PF确切发病机制不明，对于PF的治疗尚无特效药物[11]。西医研究发现，成纤细胞增殖及胞外基质在肺组织的过度沉积是PF的主要病理表现[10]。中医将PF归属为肺痹、肺痿、喘证等，且多以益气养阴、祛痰、止咳等方法治疗[12]。中医单方、验方、成药等在缓解PF患者症状、延缓患者生存方面具有其独特的优势[13]。文献报导，运用益气养阴、散结化瘀方法及中药黄芪提取物在治疗PF方面有较好效果[14]，而中医验方益肺散结方具有益气养阴、化痰止咳功效，方中黄芪又为君药，故本研究推测益肺散结方也可能治疗PF，并建立大鼠PF模型对此进行验证，发现与对照组相比，PF组大鼠毛发稀疏，呼吸困难加重，HE及Masson 染色显示肺组织炎性及胶原增殖程度等病理损伤评分升高，且羟脯氨酸试剂盒检测胶原蛋白含量也明显升高，提示大鼠PF造模成功。而给予益肺散结方低、中、高剂量治疗后发现，大鼠呼吸困难现象缓解，肺组织炎性损伤、胶原增殖及含量也均比PF组降低，且益肺散结方各剂量组上述指标降低效果呈剂量依赖性增强，表明益肺散结方可降低PF大鼠肺组织胶原蛋白含量，缓解肺纤维化进程。

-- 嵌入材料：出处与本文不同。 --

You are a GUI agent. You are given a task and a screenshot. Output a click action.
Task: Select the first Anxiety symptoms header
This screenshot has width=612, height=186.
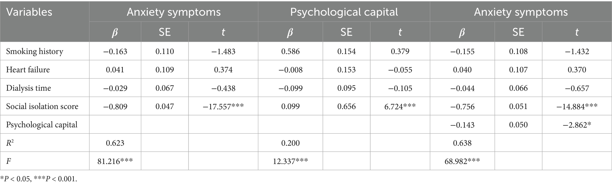pos(174,12)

细胞自噬能够提高肺泡细胞生存能力，延缓PF进程[6]。Beclin1是自噬体形成过程中的重要分子[15]。LC3-II/LC3-I 比值大小可评估自噬水平的高低[16]。p62 参与泛素蛋白酶系统和自噬蛋白降解过程[17]。自噬缺陷可促进ɑ-SMA蛋白表达[18]。PI3K/Akt/mTOR参与肺纤维化进程中的自噬过程[7,10]。徐昌君等[10]发现黄芪甲苷可抑制PF模型小鼠肺组织中PI3K/Akt/mTOR信号通路，提高LC3-II/LC3-I、Beclin1自噬蛋白表达，降低ɑ-SMA和p62蛋白表达，增强肺组织细胞自噬活性，来抑制肺纤维化进程；He等[19]发现抑制PI3K/Akt/mTOR信号通路表达，可提高LC3-II/LC3-I、Beclin1自噬蛋白表达，降低p62蛋白表达，促进肝癌细胞的自噬与凋亡。本研究发现与对照组相比，PF组大鼠p-PI3K/ PI3K、p-AKT/AKT、p-mTOR/mTOR通路蛋白表达升高，而自噬蛋白LC3-II/LC3-I和Beclin1表达降低、ɑ-SMA和p62表达升高，提示PF模型大鼠肺组织PI3K/Akt/mTOR信号通路激活，自噬活性下降。而给予益肺散结方低、中、高剂量治疗后发现，大鼠肺组织p-PI3K/ PI3K、p-AKT/AKT、p-mTOR/mTOR通路蛋白表达降低，自噬蛋白LC3-II/LC3-I和Beclin1表达升高、ɑ-SMA和p62表达降低，且益肺散结方各剂量组呈剂量依赖性，表明益肺散结方可通过抑制PI3K/Akt/mTOR信号通路表达，提高肺组织细胞自噬活性，缓解肺纤维化进程。这与徐昌君等[10]研究结果一致，体现了益肺散结方治疗PF的优越性。

4 结论与启示

益肺散结方可通过抑制PI3K/Akt/mTOR信号通路表达，提高肺组织细胞自噬活性，缓解肺纤维化进程，这可能为其作用机制之一。益肺散结方还可能通过其他途径改善PF进程，本研究未设计通路抑制剂进行验证，有待后续深入研究。